Liste der Datensätze -
···

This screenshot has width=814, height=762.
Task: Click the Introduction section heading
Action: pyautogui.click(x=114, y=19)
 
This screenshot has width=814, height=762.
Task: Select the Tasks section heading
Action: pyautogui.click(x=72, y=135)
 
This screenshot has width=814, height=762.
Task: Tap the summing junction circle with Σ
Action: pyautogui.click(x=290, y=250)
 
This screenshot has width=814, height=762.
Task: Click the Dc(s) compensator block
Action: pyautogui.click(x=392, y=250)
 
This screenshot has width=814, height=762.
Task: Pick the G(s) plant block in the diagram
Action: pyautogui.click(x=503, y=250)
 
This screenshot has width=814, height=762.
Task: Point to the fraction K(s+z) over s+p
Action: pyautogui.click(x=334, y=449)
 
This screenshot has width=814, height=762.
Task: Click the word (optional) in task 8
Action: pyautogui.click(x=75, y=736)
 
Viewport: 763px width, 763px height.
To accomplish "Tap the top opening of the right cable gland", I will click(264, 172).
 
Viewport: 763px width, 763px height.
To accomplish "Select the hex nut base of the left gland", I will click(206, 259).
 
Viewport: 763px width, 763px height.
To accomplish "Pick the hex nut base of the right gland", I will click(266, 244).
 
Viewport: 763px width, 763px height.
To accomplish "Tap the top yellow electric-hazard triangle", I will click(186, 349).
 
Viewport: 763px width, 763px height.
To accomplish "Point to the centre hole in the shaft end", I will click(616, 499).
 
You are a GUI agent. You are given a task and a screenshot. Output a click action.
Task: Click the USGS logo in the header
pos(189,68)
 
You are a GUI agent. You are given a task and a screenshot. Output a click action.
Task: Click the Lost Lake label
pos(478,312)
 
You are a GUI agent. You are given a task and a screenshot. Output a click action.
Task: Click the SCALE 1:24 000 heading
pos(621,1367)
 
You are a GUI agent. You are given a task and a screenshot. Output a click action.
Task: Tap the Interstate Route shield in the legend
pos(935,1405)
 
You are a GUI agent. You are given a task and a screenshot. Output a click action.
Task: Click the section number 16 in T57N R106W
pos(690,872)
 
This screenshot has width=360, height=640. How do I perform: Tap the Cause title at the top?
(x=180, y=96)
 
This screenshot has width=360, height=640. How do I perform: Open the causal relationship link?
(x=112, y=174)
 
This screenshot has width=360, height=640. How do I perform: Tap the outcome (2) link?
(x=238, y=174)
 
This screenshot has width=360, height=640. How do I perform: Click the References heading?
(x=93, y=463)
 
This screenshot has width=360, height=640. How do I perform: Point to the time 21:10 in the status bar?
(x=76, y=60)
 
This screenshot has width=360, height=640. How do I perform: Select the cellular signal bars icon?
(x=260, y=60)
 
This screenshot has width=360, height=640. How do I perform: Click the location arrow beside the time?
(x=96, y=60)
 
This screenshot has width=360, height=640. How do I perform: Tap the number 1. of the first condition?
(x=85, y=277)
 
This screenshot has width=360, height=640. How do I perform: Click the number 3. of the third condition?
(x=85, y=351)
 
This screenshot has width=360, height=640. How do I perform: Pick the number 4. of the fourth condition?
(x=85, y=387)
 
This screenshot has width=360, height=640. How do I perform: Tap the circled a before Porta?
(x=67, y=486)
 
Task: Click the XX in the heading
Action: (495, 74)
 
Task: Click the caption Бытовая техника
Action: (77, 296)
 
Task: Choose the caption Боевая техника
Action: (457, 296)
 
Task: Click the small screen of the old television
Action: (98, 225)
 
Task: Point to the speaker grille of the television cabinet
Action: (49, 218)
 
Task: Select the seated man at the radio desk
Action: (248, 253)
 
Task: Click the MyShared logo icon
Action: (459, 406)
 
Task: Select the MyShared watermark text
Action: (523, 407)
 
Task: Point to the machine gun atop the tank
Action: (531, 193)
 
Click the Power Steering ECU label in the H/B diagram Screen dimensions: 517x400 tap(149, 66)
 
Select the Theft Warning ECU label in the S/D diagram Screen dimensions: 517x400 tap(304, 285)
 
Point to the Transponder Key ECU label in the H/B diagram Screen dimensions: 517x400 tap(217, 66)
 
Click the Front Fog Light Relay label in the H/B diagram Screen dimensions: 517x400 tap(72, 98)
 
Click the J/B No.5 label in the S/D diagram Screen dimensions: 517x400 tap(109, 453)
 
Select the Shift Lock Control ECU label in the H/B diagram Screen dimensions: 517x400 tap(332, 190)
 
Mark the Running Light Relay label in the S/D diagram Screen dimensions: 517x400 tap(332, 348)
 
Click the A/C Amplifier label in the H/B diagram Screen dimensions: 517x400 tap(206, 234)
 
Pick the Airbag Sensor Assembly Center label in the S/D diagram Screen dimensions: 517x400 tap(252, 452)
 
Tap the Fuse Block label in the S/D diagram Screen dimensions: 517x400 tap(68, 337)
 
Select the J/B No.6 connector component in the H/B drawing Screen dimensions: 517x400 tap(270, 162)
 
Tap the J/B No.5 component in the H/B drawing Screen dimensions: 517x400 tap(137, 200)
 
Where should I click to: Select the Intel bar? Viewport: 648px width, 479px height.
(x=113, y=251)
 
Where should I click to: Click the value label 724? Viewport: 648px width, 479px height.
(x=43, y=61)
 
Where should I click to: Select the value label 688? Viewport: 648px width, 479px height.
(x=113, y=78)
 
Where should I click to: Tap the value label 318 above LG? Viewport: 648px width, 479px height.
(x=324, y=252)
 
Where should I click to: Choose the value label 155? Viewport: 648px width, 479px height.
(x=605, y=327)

···

Zu erledigen -
Schreibe die Datensätze von der Zeile mit „Tap the Fuse“ bis zum Ende der Datensätze, diese Zeile eingeschlossen, samt Anweisungen erneut ab und multipliziere dabei jede Koordinate in den Antworten mit 2,55. Runde auf ganze Zahlen, wobei Werte mit ,5 aufgerundet werden.

Fertige Übung -
Tap the Fuse Block label in the S/D diagram Screen dimensions: 517x400 tap(173, 859)
 
Select the J/B No.6 connector component in the H/B drawing Screen dimensions: 517x400 tap(689, 413)
 
Tap the J/B No.5 component in the H/B drawing Screen dimensions: 517x400 tap(349, 510)
 
Where should I click to: Select the Intel bar? Viewport: 648px width, 479px height.
(x=288, y=640)
 
Where should I click to: Click the value label 724? Viewport: 648px width, 479px height.
(x=110, y=156)
 
Where should I click to: Select the value label 688? Viewport: 648px width, 479px height.
(x=288, y=199)
 
Where should I click to: Tap the value label 318 above LG? Viewport: 648px width, 479px height.
(x=826, y=643)
 
Where should I click to: Choose the value label 155? Viewport: 648px width, 479px height.
(x=1543, y=834)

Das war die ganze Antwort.